De los ochenta y tantos consejeros y directivos de Bankia a los que se les facilitó una de esas famosas tarjetas opacas, tan solo tres no hicieron uso -legal o fraudulento, qué más da- de la misma. El resto hizo lo que la mayoría de nosotros, vulgares mortales, haría de encontrarse en una tesitura tan sugerentemente favorable. Pocos en su sano juicio se resistirían a algo así, máxime cuando a priori nadie, incluido el fisco, podría reprocharles nada. La trama estaba tan bien urdida, que solamente una debacle financiera como la que se ha producido en el sistema bancario español era capaz de sacarla a la luz.

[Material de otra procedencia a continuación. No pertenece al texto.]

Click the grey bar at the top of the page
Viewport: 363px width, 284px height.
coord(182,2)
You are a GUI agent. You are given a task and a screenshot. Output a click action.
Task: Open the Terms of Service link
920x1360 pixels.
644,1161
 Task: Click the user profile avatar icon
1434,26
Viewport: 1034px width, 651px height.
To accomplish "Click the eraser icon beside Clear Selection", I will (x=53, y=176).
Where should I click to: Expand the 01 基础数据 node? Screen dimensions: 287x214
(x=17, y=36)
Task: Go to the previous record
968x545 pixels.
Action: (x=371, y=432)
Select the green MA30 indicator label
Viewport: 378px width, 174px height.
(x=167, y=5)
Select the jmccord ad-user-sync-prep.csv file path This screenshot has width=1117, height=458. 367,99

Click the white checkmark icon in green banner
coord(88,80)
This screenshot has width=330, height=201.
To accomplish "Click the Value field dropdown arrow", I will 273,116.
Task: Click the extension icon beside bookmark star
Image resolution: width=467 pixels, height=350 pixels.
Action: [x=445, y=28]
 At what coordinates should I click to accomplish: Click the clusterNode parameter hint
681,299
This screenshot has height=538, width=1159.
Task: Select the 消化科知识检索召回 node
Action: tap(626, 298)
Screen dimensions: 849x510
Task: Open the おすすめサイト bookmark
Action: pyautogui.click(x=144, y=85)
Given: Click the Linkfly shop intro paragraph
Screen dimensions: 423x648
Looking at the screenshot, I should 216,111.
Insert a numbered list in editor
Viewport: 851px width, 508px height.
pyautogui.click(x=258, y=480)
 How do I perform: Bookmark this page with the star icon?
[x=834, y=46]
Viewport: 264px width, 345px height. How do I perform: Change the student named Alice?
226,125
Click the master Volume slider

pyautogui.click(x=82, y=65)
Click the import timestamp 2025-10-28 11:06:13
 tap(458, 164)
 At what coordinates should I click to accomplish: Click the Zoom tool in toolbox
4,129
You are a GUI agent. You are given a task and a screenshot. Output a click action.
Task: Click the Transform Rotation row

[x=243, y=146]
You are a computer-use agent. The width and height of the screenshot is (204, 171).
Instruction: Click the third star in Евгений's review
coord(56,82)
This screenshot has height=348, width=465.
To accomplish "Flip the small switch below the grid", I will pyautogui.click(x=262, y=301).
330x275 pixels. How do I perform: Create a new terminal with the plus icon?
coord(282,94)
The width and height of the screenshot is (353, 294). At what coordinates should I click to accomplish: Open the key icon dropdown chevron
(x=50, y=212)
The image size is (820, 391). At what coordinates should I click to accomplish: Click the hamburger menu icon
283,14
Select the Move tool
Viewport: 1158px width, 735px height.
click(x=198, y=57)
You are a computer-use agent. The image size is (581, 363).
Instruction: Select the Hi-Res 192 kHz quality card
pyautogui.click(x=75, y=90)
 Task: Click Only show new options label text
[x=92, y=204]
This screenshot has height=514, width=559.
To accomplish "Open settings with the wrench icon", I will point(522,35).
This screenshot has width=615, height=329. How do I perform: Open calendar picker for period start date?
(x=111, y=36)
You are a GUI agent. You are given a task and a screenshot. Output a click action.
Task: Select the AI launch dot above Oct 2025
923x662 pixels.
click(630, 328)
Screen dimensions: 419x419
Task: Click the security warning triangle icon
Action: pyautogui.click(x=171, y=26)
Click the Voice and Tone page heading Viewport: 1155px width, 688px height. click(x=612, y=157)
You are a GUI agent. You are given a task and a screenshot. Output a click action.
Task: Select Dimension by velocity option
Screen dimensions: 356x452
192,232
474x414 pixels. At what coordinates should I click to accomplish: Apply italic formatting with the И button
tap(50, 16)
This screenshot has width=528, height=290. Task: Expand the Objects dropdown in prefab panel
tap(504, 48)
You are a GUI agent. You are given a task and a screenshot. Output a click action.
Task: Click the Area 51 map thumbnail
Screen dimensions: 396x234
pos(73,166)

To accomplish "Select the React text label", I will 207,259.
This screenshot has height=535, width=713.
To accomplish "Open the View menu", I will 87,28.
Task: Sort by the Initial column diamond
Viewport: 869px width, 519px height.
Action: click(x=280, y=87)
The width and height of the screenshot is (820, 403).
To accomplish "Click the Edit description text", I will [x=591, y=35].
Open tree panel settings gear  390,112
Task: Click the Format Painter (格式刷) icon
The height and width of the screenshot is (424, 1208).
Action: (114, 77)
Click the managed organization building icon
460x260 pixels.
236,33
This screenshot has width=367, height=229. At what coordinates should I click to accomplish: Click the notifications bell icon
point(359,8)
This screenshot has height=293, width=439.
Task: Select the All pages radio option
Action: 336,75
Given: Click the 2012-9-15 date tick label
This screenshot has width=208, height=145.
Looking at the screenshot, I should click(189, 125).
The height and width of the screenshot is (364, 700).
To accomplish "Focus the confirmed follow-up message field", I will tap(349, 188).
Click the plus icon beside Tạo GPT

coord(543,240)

Los más concienciados de la gravedad de los actos que cometieron, ya han comenzado a devolver parte del dinero empleado en adquirir desde billetes de avión a noches de estancia en hoteles, pasando por almuerzos y otros gastos de representación; lo que, hasta cierto punto, parece normal. Éstos no han tardado mucho en comprender, eso sí, después de destaparse todo el entramado, hasta qué punto su comportamiento era moral y éticamente reprobable. ¿Qué clase de psicópatas tendríamos dirigiendo la vida financiera de este país, si no les importara mirar a la cara a los casi cinco millones de desempleados con los que cuenta este país y no hacer nada por intentar resarcir a la sociedad, cuando menos, devolviendo el dinero que se llevaron?
Lo que no es tan normal es que entre las partidas cargadas a esas tarjetas aparezcan operaciones de compra de ropa de marca, banquetes e incluso extracciones en efectivo que sólo Dios sabe a qué suerte de gastos irían destinados. No en vano, el diario ABC habla de saqueo para referirse al escándalo de las black card y a los más de quince millones de euros que estos tipos, entre los que se encuentran sindicalistas, gestores, políticos y diplomáticos, dilapidaron en poco más de nueve años como consejeros o altos directivos de la entidad.